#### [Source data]

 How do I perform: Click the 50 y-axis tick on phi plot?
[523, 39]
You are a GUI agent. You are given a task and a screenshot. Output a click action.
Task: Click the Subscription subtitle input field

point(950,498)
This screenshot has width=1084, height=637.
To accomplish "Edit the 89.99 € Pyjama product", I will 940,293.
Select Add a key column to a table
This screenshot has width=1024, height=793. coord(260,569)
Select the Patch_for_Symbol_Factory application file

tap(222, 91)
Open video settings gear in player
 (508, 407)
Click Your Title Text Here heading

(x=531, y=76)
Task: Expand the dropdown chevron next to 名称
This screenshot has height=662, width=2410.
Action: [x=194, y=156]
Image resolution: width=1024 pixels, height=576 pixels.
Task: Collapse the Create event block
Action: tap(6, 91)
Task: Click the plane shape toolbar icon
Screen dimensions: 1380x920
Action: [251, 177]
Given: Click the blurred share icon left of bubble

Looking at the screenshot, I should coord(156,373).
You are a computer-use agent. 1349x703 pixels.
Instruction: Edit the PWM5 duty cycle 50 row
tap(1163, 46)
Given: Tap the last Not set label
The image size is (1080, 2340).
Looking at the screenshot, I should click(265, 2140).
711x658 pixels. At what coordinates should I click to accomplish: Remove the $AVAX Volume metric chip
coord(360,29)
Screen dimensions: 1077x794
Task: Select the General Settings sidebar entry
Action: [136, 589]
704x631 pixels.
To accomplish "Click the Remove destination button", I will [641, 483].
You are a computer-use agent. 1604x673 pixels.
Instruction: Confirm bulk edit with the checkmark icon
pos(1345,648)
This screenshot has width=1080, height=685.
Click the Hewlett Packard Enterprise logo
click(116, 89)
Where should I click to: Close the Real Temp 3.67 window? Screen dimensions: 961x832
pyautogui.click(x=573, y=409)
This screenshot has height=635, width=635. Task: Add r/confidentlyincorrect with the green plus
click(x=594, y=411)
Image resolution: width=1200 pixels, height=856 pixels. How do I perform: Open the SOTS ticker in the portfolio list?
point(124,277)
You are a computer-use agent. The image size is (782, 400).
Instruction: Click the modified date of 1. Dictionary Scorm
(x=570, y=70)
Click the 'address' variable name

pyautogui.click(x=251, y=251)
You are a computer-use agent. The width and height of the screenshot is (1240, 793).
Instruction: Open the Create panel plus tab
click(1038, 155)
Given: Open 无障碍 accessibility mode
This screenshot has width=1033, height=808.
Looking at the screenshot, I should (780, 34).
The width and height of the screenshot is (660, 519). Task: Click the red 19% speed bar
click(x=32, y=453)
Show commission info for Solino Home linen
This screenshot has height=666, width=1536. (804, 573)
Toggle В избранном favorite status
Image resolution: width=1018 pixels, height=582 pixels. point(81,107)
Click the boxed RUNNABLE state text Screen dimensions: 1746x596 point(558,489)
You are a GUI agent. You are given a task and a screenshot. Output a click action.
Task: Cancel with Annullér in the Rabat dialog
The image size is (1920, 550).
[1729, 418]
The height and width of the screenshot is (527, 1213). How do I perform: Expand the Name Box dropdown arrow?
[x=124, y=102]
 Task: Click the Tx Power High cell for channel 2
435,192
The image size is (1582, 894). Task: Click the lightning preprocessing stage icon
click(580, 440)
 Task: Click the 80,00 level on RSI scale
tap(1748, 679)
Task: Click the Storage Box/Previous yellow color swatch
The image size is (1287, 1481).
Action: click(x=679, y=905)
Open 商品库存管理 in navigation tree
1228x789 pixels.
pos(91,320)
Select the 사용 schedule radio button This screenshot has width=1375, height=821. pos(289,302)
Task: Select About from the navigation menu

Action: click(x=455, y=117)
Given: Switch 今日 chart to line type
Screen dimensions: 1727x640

#### [EXERCISE INSTRUCTIONS]
Which of the lines above hold the string "computer"? Copy each one.

#### [ANSWER AREA]
You are a computer-use agent. 1349x703 pixels.
You are a computer-use agent. 1604x673 pixels.
You are a computer-use agent. The image size is (782, 400).
You are a computer-use agent. The width and height of the screenshot is (1240, 793).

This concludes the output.